Entonces, partiendo de la necesidad de crear más capacidades nacionales para poder encarar una transición sostenible, es preciso también aportar claridad a la discusión pública, ya que además de una visión de largo plazo como la que ha aportado el reciente documento de la Secretaría de Energía sobre los lineamientos para la transición a 2030, se debe planificar, construir consensos y comunicar de manera adecuada el sentido de cada lineamiento, de cada decisión. En el reciente conflicto respecto de la exploración offshore frente a la costa bonaerense ha quedado en claro que no se debe tener miedo a la discusión pública, porque la falta de información produce enormes daños al alimentar miedos infundados y no contextualizar las acciones.

Por otro lado, tal como señalábamos, es imperativo que la política energética salga del coto de las tarifas y subsidios para volver a ser actor del desarrollo territorial. La transición energética va a introducir más tensión en la situación entre provincias, que son signatarias de los recursos naturales, pero no tienen capacidad para desarrollarlos, y la Nación, que tiene la obligación de garantizar la seguridad y la equidad energética nacional y un conjunto de herramientas actuales y potenciales para hacer ese desarrollo, pero no posee los recursos naturales.

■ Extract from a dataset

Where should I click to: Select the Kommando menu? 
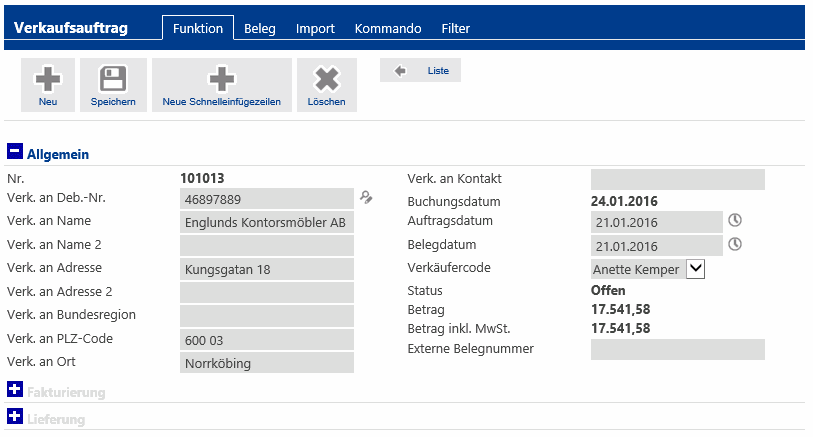tap(388, 29)
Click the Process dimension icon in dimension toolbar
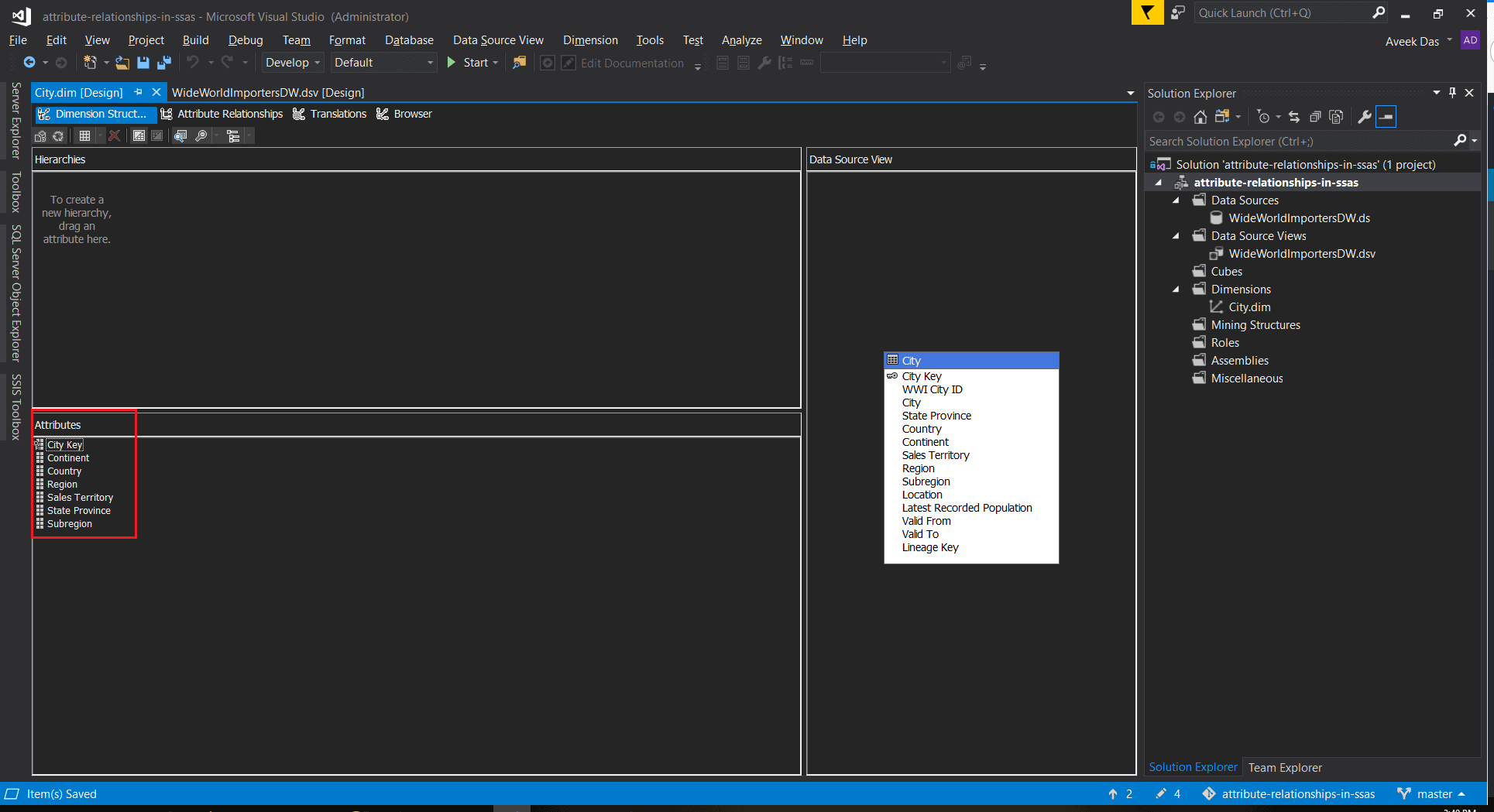1494x812 pixels. tap(40, 136)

En esta tensión, atravesada por las demandas sociales de desarrollo, inclusión y sostenibilidad, subyace un enorme potencial desestabilizador, pero también la oportunidad secular para salir del laberinto por arriba. La transición energética en curso tiene la potencia de una revolución industrial, a la vez que la de un dar de nuevo desde el punto de vista del desarrollo territorial. Es función de la política elegir el modelo para armar.

[1] Para ampliar la temática se puede ver: www.youtube.com/watch?v=CjoNRDS__E0&t=204s; en tanto que material sobre este tema y estrategias de transición se puede encontrar en: https://www.researchgate.net/profile/Diego-Roger.

[2] La hidroelectricidad en una adecuada configuración geográfica de la generación y del despacho puede oficiar como mecanismo de almacenaje de energía, lo cual permite elevar la penetración de energía eólica, por ejemplo, sin disparar los costos del sistema por las necesidades derivadas de mecanismos de almacenaje para operación y respaldo.